In contrast to this there is a well developed theory presented in The Oxford Guide to Heraldry by Thomas Woodcock, Somerset Herald, and John Martin Robinson, Maltravers Herald Extraordinary (Oxford: Oxford University Press, 1990), which puts a different point of view. The theory has since been confirmed by a number of different researchers, and has it that armory was in use in Flanders among a group of families descended from Charlemagne for some two centuries before its use became general. I use the term armory for two reasons: firstly heralds had not become involved in it, and secondly it was initially a system of flags, not shield devices. Only later, apparently, were the devices transferred to shields.

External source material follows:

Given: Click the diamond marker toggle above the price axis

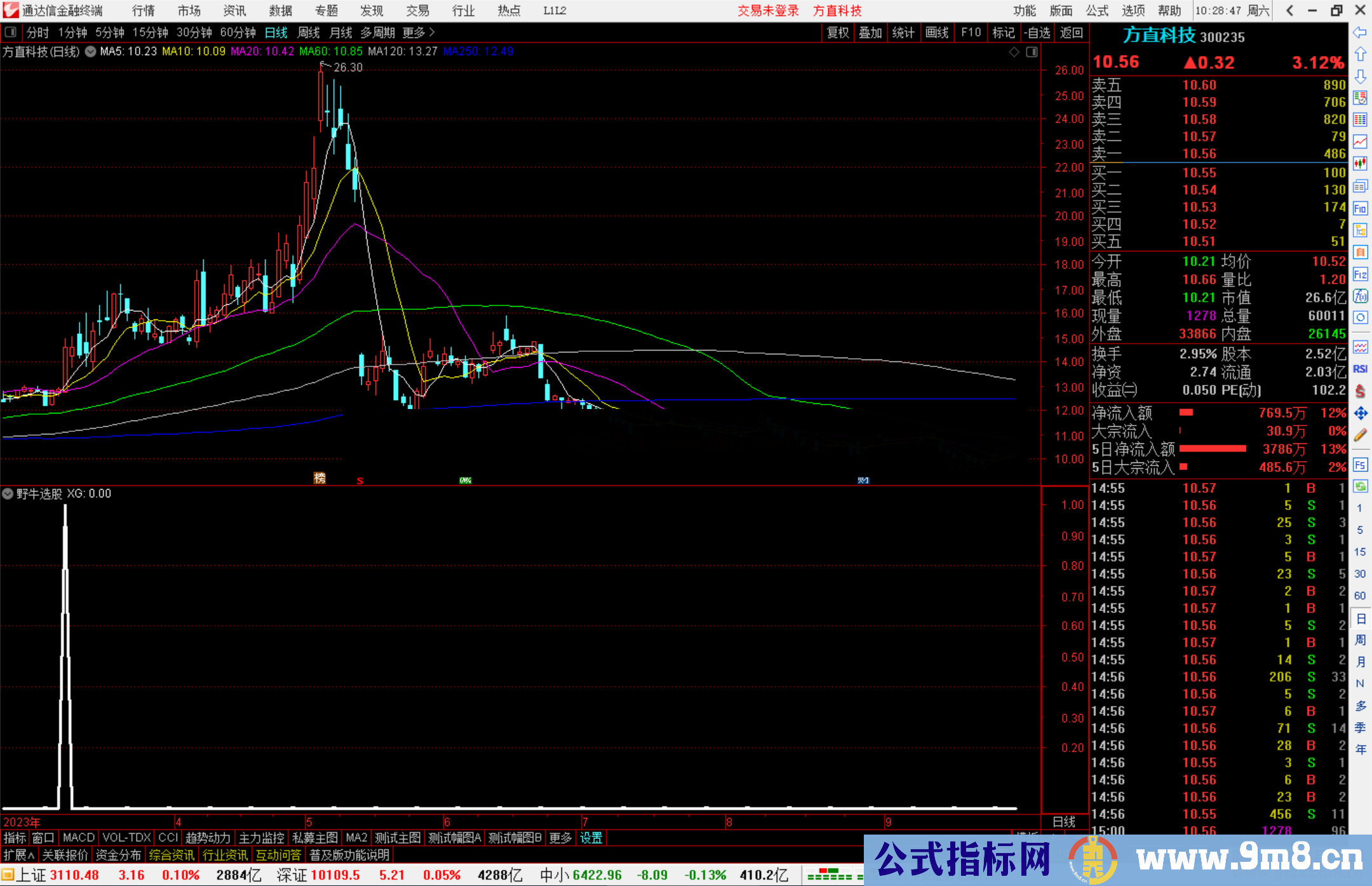Looking at the screenshot, I should click(1014, 52).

The system spread from Flanders to areas where Flemings settled, especially as castle-builders, and this included Normandy, although in this early period it was in all likelihood restricted to the Flemish families, and not taken up by their Norman neighbours. Quite a number of Flemings were included in William of Normandy's army when he invaded England, and their use of armory in Britain (primarily England, but also areas of Wales, Ireland and Scotland, in all of which they formed the new land-owning class) was emulated by other "Normans" and then carried back to their relatives on the European Continent. (I use the term Normans in quote marks because although Normans made up the majority in the army, there were many others, including Bretons [not French subjects at the time] and men from other regions that were under the French king's authority.)
This laid the groundwork of a system that suddenly became a military necessity in the time of the Crusades, when it became widespread.

However, it is highly probable that William of Normandy did not use armorial devices and it is probably correct to dismiss the theory concerning the one lion of Guyenne and the two of Normandy being combined to make the three of England.